[Records excerpted from a collection]
-- Opening Marker --

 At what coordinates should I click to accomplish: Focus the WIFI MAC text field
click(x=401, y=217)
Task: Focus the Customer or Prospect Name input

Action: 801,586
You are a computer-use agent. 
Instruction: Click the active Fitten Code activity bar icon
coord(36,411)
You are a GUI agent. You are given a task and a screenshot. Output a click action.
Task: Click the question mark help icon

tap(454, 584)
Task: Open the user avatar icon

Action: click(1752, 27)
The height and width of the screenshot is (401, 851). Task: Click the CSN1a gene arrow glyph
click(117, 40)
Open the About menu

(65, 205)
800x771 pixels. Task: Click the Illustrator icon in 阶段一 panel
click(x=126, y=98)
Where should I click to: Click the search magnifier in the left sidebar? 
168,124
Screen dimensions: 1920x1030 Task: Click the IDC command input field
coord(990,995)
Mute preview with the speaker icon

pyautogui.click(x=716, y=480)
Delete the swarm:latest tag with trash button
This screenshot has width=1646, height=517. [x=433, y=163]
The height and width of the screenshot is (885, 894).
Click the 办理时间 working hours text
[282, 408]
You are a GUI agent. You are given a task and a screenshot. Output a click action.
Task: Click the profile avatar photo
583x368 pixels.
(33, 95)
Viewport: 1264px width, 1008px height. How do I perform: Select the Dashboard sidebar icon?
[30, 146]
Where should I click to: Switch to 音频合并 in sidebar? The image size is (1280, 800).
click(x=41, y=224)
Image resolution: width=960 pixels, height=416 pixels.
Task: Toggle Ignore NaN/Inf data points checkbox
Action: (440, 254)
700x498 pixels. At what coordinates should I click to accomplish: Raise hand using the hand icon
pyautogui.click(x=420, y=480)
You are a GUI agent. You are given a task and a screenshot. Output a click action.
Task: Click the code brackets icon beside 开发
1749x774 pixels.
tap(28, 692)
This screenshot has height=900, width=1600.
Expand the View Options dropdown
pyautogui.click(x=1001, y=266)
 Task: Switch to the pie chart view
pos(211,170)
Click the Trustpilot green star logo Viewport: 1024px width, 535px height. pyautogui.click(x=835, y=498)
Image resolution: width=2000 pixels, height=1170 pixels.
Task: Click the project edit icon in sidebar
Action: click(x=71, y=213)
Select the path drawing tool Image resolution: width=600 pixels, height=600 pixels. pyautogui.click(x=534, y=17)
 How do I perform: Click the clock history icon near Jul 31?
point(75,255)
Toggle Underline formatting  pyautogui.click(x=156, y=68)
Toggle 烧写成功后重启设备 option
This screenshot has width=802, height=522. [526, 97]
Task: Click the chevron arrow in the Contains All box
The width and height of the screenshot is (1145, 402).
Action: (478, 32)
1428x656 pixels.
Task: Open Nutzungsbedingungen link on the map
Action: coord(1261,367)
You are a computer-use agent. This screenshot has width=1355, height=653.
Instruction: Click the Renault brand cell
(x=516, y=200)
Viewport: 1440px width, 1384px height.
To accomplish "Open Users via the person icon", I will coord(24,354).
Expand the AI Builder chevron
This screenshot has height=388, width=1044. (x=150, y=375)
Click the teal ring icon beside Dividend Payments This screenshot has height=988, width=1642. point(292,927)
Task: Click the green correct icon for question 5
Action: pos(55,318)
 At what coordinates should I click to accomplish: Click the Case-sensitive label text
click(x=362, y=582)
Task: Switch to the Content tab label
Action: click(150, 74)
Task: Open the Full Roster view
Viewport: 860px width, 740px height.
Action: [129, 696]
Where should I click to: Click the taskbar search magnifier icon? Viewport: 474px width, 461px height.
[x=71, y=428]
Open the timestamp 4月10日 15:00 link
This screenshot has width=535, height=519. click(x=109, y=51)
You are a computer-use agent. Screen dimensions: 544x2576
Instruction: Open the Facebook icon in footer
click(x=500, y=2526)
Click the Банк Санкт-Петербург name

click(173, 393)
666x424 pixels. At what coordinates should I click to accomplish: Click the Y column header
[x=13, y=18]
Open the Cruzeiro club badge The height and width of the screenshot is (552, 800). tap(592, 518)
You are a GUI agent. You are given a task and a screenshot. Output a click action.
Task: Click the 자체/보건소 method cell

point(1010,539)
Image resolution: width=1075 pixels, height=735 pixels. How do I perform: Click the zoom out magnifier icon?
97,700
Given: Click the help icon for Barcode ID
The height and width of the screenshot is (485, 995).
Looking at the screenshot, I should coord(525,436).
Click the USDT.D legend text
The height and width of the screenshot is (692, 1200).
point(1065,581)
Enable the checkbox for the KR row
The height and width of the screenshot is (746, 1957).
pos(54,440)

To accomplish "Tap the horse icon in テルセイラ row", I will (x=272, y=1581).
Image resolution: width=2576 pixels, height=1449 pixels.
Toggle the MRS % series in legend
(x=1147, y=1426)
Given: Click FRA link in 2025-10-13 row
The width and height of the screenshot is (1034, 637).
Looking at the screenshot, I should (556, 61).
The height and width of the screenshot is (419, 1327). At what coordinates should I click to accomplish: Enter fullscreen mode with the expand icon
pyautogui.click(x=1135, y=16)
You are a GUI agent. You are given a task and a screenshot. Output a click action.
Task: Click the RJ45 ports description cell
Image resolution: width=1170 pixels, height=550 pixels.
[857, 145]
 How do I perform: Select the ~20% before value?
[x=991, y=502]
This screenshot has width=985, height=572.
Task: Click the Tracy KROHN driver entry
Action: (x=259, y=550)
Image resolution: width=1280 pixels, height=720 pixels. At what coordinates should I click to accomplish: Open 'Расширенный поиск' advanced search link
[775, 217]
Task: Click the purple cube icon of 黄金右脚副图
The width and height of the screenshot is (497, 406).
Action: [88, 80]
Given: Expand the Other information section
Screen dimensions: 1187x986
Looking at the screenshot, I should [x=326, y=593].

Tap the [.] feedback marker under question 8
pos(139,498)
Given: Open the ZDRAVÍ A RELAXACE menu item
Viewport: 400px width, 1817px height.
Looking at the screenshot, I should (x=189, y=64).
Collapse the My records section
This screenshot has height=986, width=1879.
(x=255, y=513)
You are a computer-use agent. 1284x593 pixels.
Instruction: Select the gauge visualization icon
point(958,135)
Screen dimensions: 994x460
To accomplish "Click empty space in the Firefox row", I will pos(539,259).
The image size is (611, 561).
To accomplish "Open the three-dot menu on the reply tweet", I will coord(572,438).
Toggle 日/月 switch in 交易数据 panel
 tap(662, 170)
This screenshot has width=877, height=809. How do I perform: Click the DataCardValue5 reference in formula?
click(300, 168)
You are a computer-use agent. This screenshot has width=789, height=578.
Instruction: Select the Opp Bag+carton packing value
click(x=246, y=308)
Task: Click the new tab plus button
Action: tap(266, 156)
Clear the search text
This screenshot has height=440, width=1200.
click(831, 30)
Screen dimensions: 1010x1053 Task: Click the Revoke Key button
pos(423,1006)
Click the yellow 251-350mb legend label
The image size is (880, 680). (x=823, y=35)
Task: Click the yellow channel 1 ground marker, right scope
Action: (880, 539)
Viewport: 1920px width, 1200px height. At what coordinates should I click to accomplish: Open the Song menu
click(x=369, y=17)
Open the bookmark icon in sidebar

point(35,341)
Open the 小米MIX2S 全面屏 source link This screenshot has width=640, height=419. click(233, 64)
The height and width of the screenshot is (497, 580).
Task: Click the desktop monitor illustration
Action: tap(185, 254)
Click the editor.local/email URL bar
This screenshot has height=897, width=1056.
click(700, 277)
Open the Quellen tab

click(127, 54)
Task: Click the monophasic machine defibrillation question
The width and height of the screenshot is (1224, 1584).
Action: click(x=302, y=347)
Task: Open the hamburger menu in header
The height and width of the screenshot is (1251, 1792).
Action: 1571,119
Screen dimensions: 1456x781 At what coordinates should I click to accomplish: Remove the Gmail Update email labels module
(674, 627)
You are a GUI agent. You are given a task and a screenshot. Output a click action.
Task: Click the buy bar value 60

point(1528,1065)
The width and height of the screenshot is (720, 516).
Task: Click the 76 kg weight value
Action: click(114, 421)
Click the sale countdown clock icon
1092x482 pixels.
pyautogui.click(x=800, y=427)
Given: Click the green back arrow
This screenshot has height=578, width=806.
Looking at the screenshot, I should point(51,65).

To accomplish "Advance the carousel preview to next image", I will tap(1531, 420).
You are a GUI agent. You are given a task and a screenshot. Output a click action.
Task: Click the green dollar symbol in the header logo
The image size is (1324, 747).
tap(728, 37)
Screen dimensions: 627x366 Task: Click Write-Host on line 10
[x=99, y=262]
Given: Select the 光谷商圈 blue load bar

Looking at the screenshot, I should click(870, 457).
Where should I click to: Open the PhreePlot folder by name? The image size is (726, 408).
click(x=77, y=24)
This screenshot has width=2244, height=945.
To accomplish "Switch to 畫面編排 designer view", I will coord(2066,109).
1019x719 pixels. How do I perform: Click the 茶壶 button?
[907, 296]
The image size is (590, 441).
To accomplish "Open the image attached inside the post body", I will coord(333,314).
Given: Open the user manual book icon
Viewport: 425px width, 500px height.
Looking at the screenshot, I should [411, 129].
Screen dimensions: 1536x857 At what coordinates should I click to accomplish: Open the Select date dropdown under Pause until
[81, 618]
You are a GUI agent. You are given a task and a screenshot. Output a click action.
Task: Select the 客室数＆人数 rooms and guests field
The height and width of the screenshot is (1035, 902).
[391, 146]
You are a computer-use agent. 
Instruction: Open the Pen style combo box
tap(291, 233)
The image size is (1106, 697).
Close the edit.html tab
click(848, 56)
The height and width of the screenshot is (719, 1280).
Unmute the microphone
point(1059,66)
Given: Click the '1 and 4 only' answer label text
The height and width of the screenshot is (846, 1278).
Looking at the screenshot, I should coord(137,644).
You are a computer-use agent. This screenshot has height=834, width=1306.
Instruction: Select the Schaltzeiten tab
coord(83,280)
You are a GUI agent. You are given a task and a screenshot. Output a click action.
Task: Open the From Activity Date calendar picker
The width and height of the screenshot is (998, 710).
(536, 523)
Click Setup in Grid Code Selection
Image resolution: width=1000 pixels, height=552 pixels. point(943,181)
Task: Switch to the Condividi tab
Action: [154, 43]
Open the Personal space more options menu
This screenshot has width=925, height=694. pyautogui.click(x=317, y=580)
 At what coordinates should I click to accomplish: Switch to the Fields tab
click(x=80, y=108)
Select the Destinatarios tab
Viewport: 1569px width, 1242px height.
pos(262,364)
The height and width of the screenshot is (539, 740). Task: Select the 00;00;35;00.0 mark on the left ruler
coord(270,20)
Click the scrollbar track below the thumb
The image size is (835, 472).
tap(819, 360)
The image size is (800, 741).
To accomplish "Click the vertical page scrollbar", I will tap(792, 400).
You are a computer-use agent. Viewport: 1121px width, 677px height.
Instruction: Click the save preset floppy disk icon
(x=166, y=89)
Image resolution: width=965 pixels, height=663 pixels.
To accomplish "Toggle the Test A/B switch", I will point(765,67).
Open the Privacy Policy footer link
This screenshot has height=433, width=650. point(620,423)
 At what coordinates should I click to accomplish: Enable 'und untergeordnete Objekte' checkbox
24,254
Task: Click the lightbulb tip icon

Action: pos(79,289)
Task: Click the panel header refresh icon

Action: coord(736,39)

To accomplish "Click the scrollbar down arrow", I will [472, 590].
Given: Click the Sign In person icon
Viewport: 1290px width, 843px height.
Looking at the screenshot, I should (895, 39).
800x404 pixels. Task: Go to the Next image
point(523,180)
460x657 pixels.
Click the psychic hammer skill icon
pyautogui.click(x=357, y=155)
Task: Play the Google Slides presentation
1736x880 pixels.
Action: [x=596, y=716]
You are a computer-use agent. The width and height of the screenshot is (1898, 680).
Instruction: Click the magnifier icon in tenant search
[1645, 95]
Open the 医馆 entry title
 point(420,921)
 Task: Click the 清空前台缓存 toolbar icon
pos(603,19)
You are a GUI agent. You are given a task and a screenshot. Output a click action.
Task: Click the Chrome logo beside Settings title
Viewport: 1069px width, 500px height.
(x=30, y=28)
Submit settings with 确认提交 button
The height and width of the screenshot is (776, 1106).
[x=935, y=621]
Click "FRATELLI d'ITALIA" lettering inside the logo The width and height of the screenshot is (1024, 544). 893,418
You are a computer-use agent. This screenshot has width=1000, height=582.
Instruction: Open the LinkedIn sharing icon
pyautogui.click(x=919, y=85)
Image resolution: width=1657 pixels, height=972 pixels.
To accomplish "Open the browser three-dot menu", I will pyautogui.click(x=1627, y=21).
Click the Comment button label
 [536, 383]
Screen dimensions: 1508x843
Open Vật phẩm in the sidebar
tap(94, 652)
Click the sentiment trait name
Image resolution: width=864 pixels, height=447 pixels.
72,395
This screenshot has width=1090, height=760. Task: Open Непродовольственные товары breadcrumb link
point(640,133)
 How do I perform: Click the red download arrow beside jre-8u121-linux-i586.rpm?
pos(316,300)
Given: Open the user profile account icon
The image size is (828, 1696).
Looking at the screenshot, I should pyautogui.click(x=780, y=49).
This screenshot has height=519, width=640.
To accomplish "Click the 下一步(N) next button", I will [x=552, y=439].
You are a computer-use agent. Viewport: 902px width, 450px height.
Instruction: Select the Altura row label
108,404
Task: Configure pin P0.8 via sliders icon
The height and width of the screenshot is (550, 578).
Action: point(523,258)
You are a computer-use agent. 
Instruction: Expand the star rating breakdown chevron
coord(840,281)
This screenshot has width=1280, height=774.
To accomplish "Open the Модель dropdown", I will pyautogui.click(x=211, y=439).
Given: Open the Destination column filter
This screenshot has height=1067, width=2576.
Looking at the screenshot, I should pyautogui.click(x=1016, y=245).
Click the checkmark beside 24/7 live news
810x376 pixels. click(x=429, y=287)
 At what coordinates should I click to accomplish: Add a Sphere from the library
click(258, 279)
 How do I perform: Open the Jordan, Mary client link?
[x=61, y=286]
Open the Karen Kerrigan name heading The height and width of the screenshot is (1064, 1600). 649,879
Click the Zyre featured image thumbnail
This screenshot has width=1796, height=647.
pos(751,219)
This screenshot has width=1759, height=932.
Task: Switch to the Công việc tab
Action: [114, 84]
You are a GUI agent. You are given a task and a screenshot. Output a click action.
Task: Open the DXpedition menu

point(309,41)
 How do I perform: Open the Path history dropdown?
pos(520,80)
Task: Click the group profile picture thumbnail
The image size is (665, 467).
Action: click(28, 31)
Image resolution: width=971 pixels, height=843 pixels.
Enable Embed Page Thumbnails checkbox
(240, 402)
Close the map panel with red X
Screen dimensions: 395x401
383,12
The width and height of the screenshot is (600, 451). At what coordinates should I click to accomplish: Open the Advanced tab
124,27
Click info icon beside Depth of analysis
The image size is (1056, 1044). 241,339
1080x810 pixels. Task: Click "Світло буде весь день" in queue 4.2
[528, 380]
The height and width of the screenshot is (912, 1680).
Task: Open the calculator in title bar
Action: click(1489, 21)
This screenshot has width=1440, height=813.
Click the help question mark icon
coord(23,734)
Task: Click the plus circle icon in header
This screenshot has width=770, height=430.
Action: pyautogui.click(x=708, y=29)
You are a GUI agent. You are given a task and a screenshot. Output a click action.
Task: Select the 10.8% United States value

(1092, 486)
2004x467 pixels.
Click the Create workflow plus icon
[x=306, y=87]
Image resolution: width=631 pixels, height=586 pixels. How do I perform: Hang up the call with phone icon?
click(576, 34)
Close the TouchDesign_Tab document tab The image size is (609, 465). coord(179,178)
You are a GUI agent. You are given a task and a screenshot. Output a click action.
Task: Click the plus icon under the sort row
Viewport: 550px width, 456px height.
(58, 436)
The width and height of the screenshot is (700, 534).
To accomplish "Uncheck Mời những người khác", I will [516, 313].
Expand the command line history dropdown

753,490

-- Closing Marker --

#### [What this task involves]
Reproduce the lines above, beginning at the line with "Image resolution: width=1280" and stopping after the line with "Task: Click the monophasic", exactly as they are.

#### [Solution to this exercise]
Image resolution: width=1280 pixels, height=720 pixels. At what coordinates should I click to accomplish: Open 'Расширенный поиск' advanced search link
[775, 217]
Task: Click the purple cube icon of 黄金右脚副图
The width and height of the screenshot is (497, 406).
Action: [88, 80]
Given: Expand the Other information section
Screen dimensions: 1187x986
Looking at the screenshot, I should [x=326, y=593].

Tap the [.] feedback marker under question 8
pos(139,498)
Given: Open the ZDRAVÍ A RELAXACE menu item
Viewport: 400px width, 1817px height.
Looking at the screenshot, I should (x=189, y=64).
Collapse the My records section
This screenshot has height=986, width=1879.
(x=255, y=513)
You are a computer-use agent. 1284x593 pixels.
Instruction: Select the gauge visualization icon
point(958,135)
Screen dimensions: 994x460
To accomplish "Click empty space in the Firefox row", I will pos(539,259).
The image size is (611, 561).
To accomplish "Open the three-dot menu on the reply tweet", I will coord(572,438).
Toggle 日/月 switch in 交易数据 panel
 tap(662, 170)
This screenshot has width=877, height=809. How do I perform: Click the DataCardValue5 reference in formula?
click(300, 168)
You are a computer-use agent. This screenshot has width=789, height=578.
Instruction: Select the Opp Bag+carton packing value
click(x=246, y=308)
Task: Click the new tab plus button
Action: tap(266, 156)
Clear the search text
This screenshot has height=440, width=1200.
click(831, 30)
Screen dimensions: 1010x1053 Task: Click the Revoke Key button
pos(423,1006)
Click the yellow 251-350mb legend label
The image size is (880, 680). (x=823, y=35)
Task: Click the yellow channel 1 ground marker, right scope
Action: (880, 539)
Viewport: 1920px width, 1200px height. At what coordinates should I click to accomplish: Open the Song menu
click(x=369, y=17)
Open the bookmark icon in sidebar

point(35,341)
Open the 小米MIX2S 全面屏 source link This screenshot has width=640, height=419. click(233, 64)
The height and width of the screenshot is (497, 580).
Task: Click the desktop monitor illustration
Action: tap(185, 254)
Click the editor.local/email URL bar
This screenshot has height=897, width=1056.
click(700, 277)
Open the Quellen tab

click(127, 54)
Task: Click the monophasic machine defibrillation question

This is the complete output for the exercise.